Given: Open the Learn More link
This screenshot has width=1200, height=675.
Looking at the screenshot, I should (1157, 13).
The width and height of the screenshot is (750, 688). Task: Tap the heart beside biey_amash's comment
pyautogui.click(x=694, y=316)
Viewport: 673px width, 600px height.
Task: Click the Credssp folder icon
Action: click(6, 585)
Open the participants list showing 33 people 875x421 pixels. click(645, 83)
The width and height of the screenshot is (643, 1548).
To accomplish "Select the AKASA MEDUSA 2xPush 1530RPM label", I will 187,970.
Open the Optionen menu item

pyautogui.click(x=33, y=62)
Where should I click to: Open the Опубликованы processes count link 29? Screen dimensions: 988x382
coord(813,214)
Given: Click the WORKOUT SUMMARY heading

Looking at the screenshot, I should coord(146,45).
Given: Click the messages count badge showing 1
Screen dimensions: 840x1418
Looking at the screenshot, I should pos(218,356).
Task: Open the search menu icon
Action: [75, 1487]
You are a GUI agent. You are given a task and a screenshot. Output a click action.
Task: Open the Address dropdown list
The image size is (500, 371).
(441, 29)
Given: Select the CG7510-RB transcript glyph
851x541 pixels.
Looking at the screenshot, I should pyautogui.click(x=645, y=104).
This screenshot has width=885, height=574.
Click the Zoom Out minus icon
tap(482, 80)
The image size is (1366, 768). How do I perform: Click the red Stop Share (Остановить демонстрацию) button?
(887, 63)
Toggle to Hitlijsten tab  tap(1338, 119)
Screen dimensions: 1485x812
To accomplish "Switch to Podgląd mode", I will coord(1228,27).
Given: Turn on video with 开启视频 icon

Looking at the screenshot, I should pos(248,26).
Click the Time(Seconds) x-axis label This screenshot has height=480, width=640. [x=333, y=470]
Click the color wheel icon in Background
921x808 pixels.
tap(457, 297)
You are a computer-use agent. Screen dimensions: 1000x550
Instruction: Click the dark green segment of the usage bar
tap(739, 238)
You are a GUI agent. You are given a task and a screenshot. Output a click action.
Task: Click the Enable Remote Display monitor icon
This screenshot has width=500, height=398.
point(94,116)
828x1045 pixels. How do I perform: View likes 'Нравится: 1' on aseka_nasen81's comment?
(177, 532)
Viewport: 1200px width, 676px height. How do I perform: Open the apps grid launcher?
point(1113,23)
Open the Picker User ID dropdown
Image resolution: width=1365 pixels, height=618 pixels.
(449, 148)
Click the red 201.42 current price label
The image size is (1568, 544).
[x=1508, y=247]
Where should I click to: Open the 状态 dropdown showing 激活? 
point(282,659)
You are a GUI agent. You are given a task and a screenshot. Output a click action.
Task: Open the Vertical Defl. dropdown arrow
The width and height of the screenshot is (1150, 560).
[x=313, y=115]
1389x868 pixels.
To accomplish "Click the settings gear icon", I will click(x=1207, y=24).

# # #

THE TASK - Your task is to copy all of the entries exactly.

RESPONSE TO THIS TASK -
Given: Open the Learn More link
This screenshot has width=1200, height=675.
Looking at the screenshot, I should (1157, 13).
The width and height of the screenshot is (750, 688). Task: Tap the heart beside biey_amash's comment
pyautogui.click(x=694, y=316)
Viewport: 673px width, 600px height.
Task: Click the Credssp folder icon
Action: click(6, 585)
Open the participants list showing 33 people 875x421 pixels. click(645, 83)
The width and height of the screenshot is (643, 1548).
To accomplish "Select the AKASA MEDUSA 2xPush 1530RPM label", I will 187,970.
Open the Optionen menu item

pyautogui.click(x=33, y=62)
Where should I click to: Open the Опубликованы processes count link 29? Screen dimensions: 988x382
coord(813,214)
Given: Click the WORKOUT SUMMARY heading

Looking at the screenshot, I should coord(146,45).
Given: Click the messages count badge showing 1
Screen dimensions: 840x1418
Looking at the screenshot, I should pos(218,356).
Task: Open the search menu icon
Action: [75, 1487]
You are a GUI agent. You are given a task and a screenshot. Output a click action.
Task: Open the Address dropdown list
The image size is (500, 371).
(441, 29)
Given: Select the CG7510-RB transcript glyph
851x541 pixels.
Looking at the screenshot, I should pyautogui.click(x=645, y=104).
This screenshot has width=885, height=574.
Click the Zoom Out minus icon
tap(482, 80)
The image size is (1366, 768). How do I perform: Click the red Stop Share (Остановить демонстрацию) button?
(887, 63)
Toggle to Hitlijsten tab  tap(1338, 119)
Screen dimensions: 1485x812
To accomplish "Switch to Podgląd mode", I will coord(1228,27).
Given: Turn on video with 开启视频 icon

Looking at the screenshot, I should pos(248,26).
Click the Time(Seconds) x-axis label This screenshot has height=480, width=640. [x=333, y=470]
Click the color wheel icon in Background
921x808 pixels.
tap(457, 297)
You are a computer-use agent. Screen dimensions: 1000x550
Instruction: Click the dark green segment of the usage bar
tap(739, 238)
You are a GUI agent. You are given a task and a screenshot. Output a click action.
Task: Click the Enable Remote Display monitor icon
This screenshot has width=500, height=398.
point(94,116)
828x1045 pixels. How do I perform: View likes 'Нравится: 1' on aseka_nasen81's comment?
(177, 532)
Viewport: 1200px width, 676px height. How do I perform: Open the apps grid launcher?
point(1113,23)
Open the Picker User ID dropdown
Image resolution: width=1365 pixels, height=618 pixels.
(449, 148)
Click the red 201.42 current price label
The image size is (1568, 544).
[x=1508, y=247]
Where should I click to: Open the 状态 dropdown showing 激活? 
point(282,659)
You are a GUI agent. You are given a task and a screenshot. Output a click action.
Task: Open the Vertical Defl. dropdown arrow
The width and height of the screenshot is (1150, 560).
[x=313, y=115]
1389x868 pixels.
To accomplish "Click the settings gear icon", I will click(x=1207, y=24).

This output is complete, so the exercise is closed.